> **Cosa fare**
Riporta senza alcuna modifica tutte le righe a partire da quella che contiene "Select the 绿岛嘴 launch point dot" giù fino a quella che contiene "Action: click(x=12, y=45)", entrambe incluse, e nient'altro.

- - - - - - -

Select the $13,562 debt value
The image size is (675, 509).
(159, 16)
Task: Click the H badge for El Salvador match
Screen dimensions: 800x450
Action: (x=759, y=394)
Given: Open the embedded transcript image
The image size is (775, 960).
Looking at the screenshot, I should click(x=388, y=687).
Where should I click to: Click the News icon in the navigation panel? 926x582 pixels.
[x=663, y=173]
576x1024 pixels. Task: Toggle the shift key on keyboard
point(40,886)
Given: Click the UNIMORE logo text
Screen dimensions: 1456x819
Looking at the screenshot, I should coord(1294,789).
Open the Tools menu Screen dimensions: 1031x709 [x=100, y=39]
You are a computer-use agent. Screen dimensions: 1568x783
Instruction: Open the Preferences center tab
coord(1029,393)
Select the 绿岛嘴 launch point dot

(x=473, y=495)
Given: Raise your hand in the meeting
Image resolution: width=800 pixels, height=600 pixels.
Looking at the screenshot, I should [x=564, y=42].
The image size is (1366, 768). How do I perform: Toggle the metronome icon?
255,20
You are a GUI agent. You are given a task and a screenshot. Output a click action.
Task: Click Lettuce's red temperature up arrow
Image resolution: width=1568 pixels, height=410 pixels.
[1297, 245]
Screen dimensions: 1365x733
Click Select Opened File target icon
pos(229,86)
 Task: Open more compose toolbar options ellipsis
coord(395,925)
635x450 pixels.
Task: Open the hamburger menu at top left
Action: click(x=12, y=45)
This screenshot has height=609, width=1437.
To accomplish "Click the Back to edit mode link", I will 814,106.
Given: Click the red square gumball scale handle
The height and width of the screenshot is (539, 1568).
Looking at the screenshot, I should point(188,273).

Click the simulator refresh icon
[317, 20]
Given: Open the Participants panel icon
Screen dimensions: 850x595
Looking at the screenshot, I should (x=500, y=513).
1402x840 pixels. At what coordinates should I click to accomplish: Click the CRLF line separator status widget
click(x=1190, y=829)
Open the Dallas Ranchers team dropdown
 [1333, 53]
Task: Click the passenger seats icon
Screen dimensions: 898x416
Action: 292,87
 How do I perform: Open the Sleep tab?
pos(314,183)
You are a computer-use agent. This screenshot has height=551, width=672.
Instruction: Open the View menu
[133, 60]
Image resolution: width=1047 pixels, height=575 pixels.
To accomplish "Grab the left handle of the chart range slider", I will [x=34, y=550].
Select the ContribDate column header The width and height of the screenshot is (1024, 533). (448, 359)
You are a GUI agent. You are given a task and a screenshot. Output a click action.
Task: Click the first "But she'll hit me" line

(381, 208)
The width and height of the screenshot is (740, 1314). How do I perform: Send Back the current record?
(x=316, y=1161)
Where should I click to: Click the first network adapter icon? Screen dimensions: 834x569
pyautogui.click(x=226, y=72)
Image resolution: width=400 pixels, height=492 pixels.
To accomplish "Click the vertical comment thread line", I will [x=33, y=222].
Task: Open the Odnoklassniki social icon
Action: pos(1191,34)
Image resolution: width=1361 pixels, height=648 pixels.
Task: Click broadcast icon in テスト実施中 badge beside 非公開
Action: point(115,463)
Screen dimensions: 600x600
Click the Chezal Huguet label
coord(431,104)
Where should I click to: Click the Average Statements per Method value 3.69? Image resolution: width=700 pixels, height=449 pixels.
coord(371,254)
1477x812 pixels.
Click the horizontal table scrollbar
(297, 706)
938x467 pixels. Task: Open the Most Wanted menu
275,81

- - - - - - -

> **Risultato completo**
Select the 绿岛嘴 launch point dot

(x=473, y=495)
Given: Raise your hand in the meeting
Image resolution: width=800 pixels, height=600 pixels.
Looking at the screenshot, I should [x=564, y=42].
The image size is (1366, 768). How do I perform: Toggle the metronome icon?
255,20
You are a GUI agent. You are given a task and a screenshot. Output a click action.
Task: Click Lettuce's red temperature up arrow
Image resolution: width=1568 pixels, height=410 pixels.
[1297, 245]
Screen dimensions: 1365x733
Click Select Opened File target icon
pos(229,86)
 Task: Open more compose toolbar options ellipsis
coord(395,925)
635x450 pixels.
Task: Open the hamburger menu at top left
Action: click(x=12, y=45)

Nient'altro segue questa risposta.